_The problem_:
Beginning with the line that holds "This screenshot has", copy each line exactly through the end of the entries, but leave the pictures out.

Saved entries
=====
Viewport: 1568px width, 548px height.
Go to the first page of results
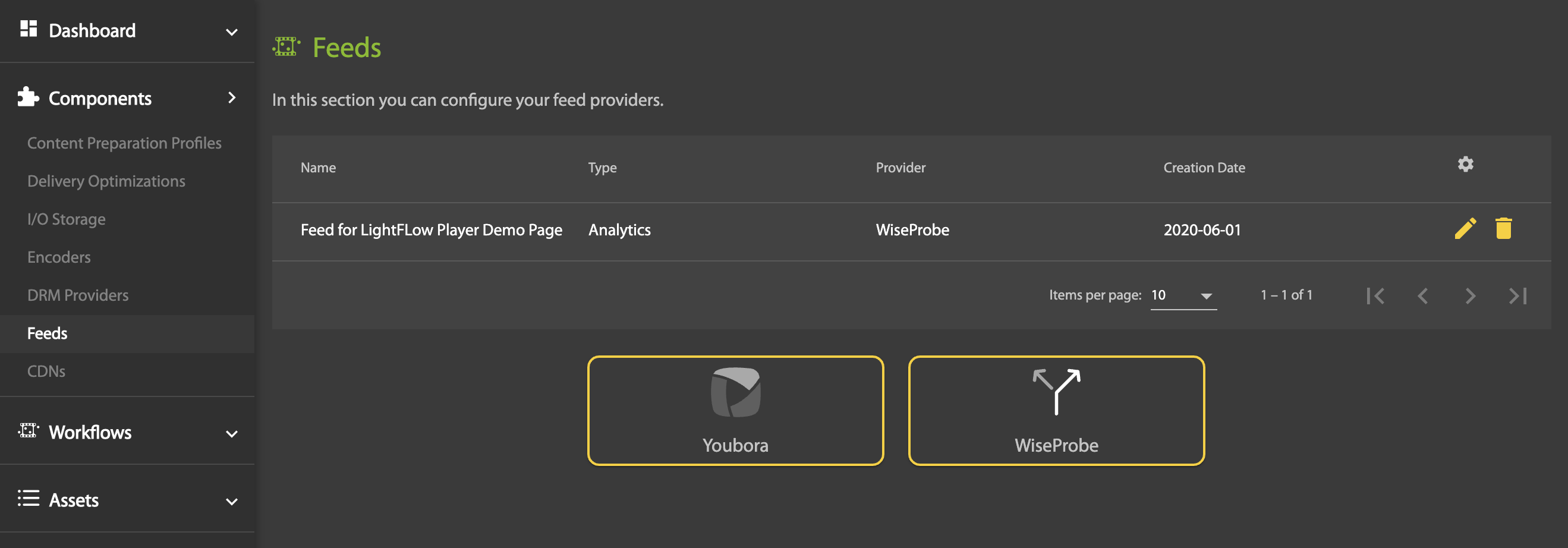point(1375,296)
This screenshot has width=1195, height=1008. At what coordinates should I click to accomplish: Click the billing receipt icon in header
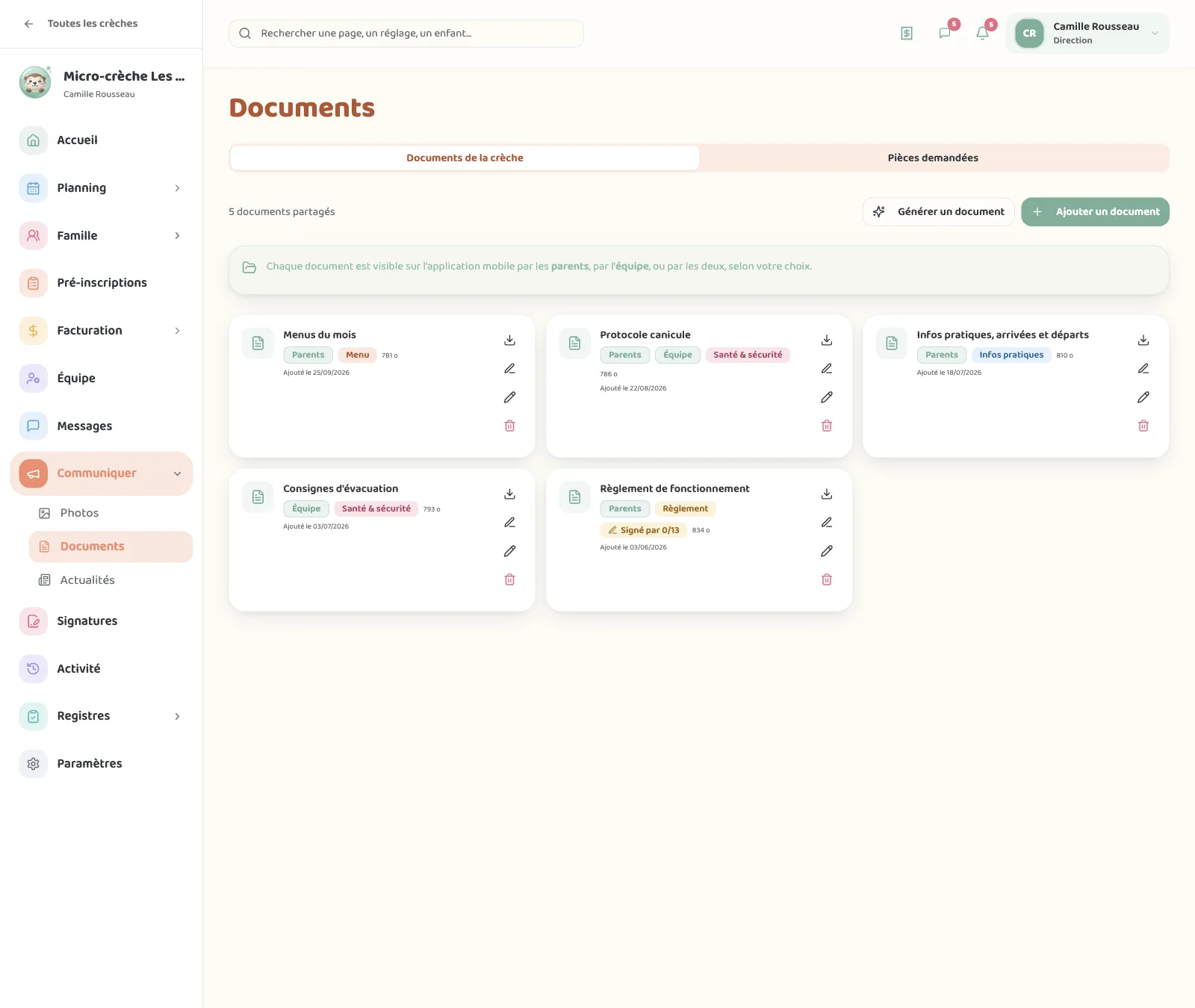pos(907,33)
=====
_Your response_:
This screenshot has width=1195, height=1008. At what coordinates should I click to accomplish: Click the billing receipt icon in header
pos(907,33)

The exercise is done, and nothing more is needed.